What makes ‘The Favourite’ work are its women – who rule, both literally within the movie and outwardly, dominating our enjoyment. Unlike the similarly set ‘Barry Lyndon’ or ‘Dangerous Liaisons’, which had strong female characters toppled by the whims of strutting cocks, Lanthimos’s latest makes men extraneous, building a potent hothouse atmosphere swirling with secret desires and the hope of being petted. At its wobbly center is, of course, Anne (Olivia Colman, marvelously fickle and cryptic with her own true feelings), who suffers from gout and the deeper insecurity of 17 failed pregnancies. (Her living quarters are strewn with what we’d now call support bunnies.) Adding plainspoken companionship – and, we learn, much more in private – is Lady Sarah (Rachel Weisz), on hand to tell the queen that she looks like a badger.

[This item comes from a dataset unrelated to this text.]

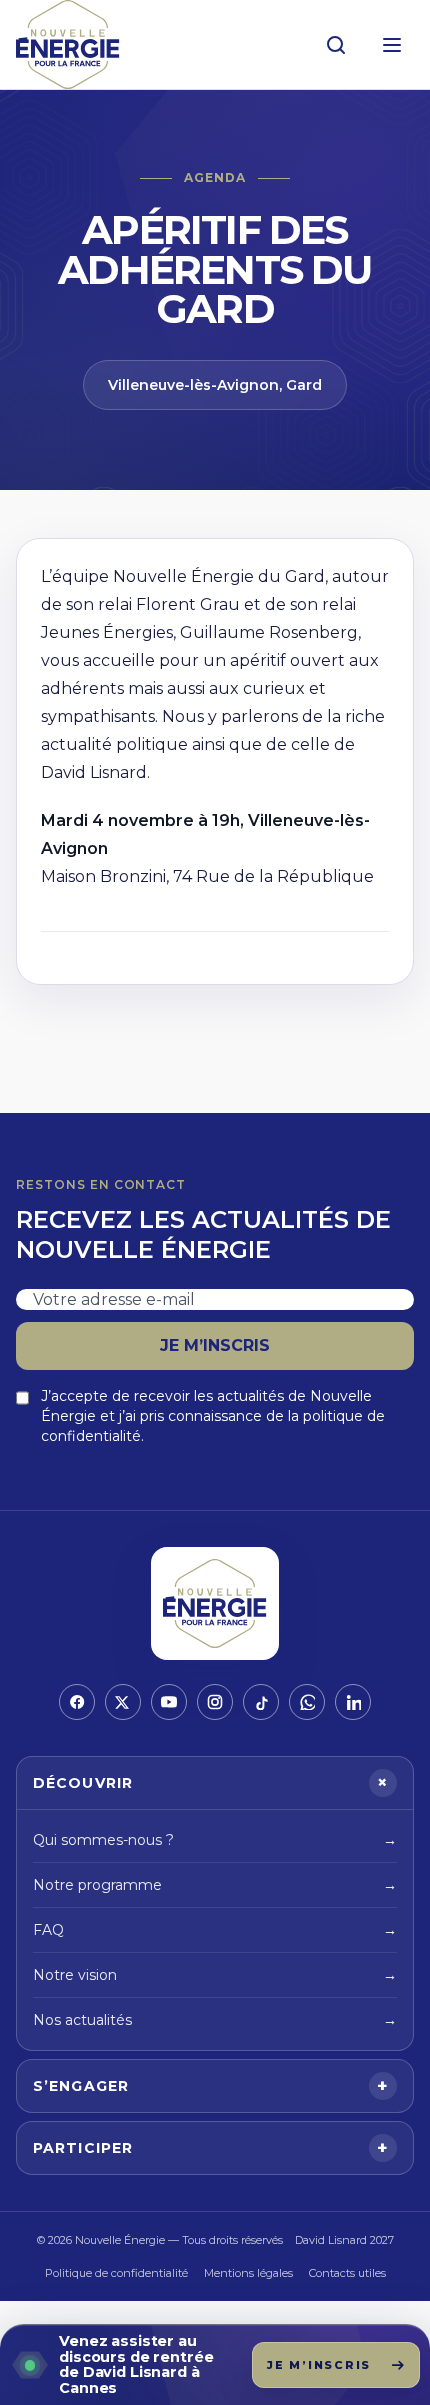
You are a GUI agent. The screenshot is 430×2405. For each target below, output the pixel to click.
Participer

When Sarah’s distant cousin, Abigail (Emma Stone), appears, she’s been dragged through the mud: a victim of her father’s misspent fortune and diminished name. She gets a job as a scullery maid but, smiling coyly in the queen’s presence, you know she won’t be scrubbing floors for long. Lanthimos is concerned with charting these two trajectories, one downward, the other upward. You’ve seen Weisz curl her lip before (maybe even in ‘The Lobster’), but Stone makes the deeper impression, especially after being elevated to the high spot, where she becomes a lacquered plaything. Ultimately, Lanthimos doesn’t know what to do with either of them, shrewdly developed from actual historical figures who didn’t leave behind much of a climax. ‘The Favourite’ is about the gossipy retelling, anyway, so who needs an ending?